Self-Trephination Resulting in Exposed Brain Matter and Cerebral Abscess in a Schizophrenic Patient With Delusions

Dipesh Bhatt 1, Elliot Sanchez 1,, Taleah Angus 1, Karen Li 1, Murat Cosar 2
Editors: Alexander Muacevic, John R Adler
PMCID: PMC11798621  PMID: 39912030

Abstract

A 56-year-old woman with schizophrenia presented with persistent foreign body delusions, who chronically excavated her scalp and skull, resulting in a large cranial wound with granulation tissue, purulent discharge, and pneumocephalus. CT scans revealed bilateral subdural hematomas (SDH), polymicrobial osteomyelitis, and a brain abscess causing cerebral edema. The neurosurgical intervention involved cranial washout, debridement, and scalp reconstruction via rotational flap closure, followed by broad-spectrum antibiotics tailored to culture results. Hyperbaric oxygen therapy (HBOT) was employed to promote faster healing and lower postoperative complications and potential reinfection. Psychiatric stabilization with antipsychotics addressed medication noncompliance, improving the patient’s engagement with care. Postoperatively, she regained functional independence and was transitioned to inpatient rehabilitation for mobility and activities of daily living. This case highlights the critical role of integrated care involving neurosurgery, psychiatry, infectious disease, and rehabilitation in managing rare and complex presentations of self-trephination. HBOT is noted for its efficacy in promoting healing under challenging conditions.

Keywords: foreign body delusions, schizophrenia, self-inflicted brain injury, self-inflicted injury, self-trephination, traumatic brain injury

Introduction

Trephination, as a surgical procedure, is most notable for its historical importance as one of the earliest known surgical practices [1]. It is almost inconceivable to encounter such cases in the 21st century. Nevertheless, we are presenting a case of a schizophrenic female patient with delusions of foreign objects pervading her skull who chronically picked at her skull until it resulted in an open cranial wound exposing the brain. This case is one of the very few documented cases of extreme self-harm leading to open head injury with exposed brain matter and cerebral abscess caused by underlying schizophrenia.

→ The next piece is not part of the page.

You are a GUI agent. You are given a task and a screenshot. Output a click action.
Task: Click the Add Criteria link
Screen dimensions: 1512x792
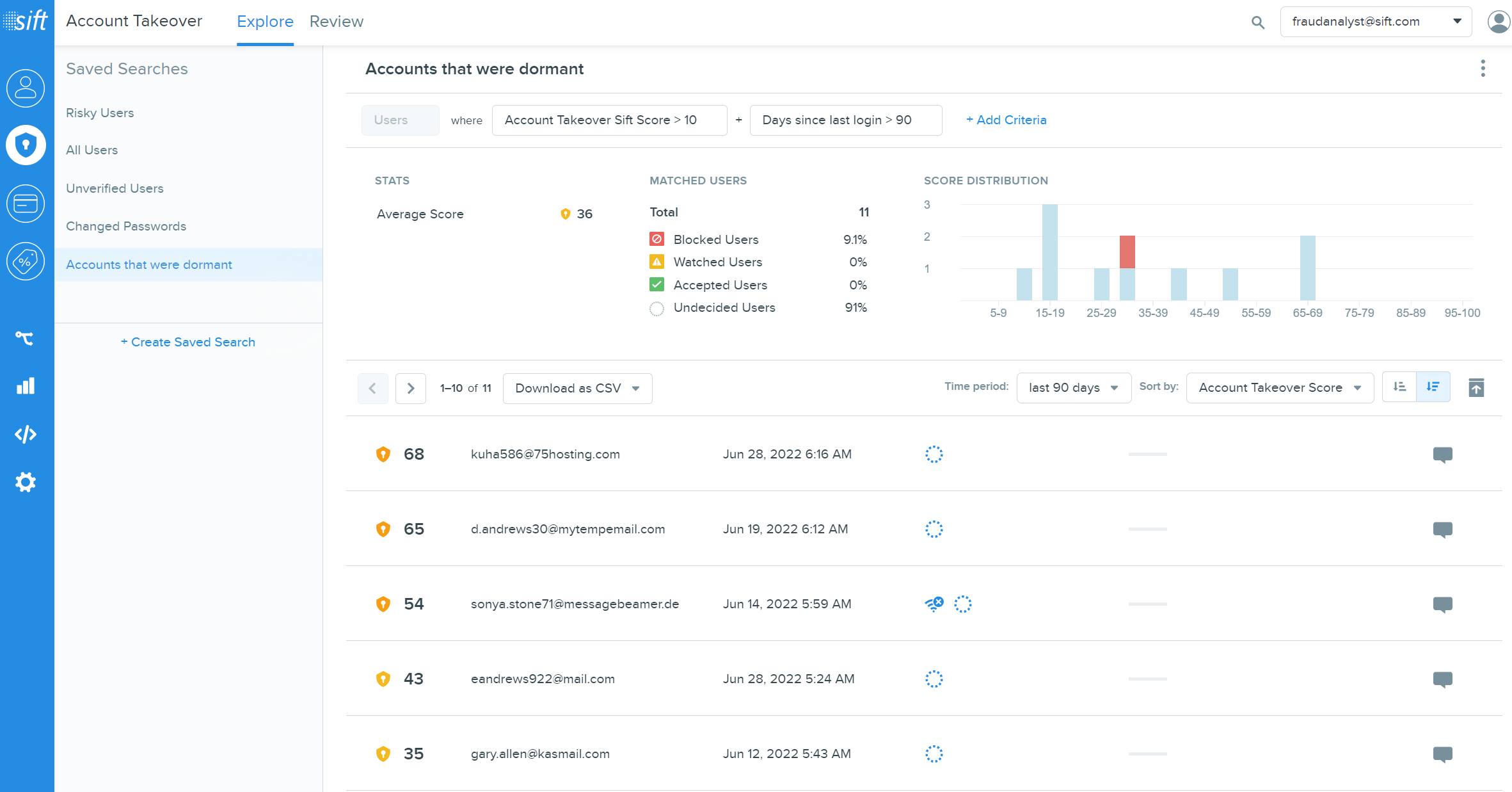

Schizophrenia is a chronic mental disorder characterized by alterations in perceptions, persistent and possibly disturbing delusions, as well as occasional neurocognitive impairment [2]. Self-harming behaviors have been noted with this condition which commonly include head-banging reckless behavior leading to self-harm and suicide. Our schizophrenic patient presented differently, she had been chronically digging into her skull to stop foreign bodies that she believed were invading her skull, leading to an open injury of the skull exposing the brain matter superimposed on osteomyelitis and brain abscess with cerebral edema [3].

Case presentation

A 56-year-old female patient with a history of schizophrenia with foreign body delusions presented with a large head wound and exposed brain matter. Collateral history obtained from her sister states she would feel a sensation of foreign bodies crawling inside her skull, and she tried to remove the sensation by repeatedly burrowing into her skull using her finger. Her Glasgow Coma Scale (GCS) score was 11 (best eye response (E): 4/best verbal response (V): 1/best motor response (M): 6) and with stable vital signs. The head wound measured 4 x 3 x 4 cm on the apex of the scalp (Figure 1), was not actively bleeding, and had chronic features with granulation tissue and some purulent discharge. 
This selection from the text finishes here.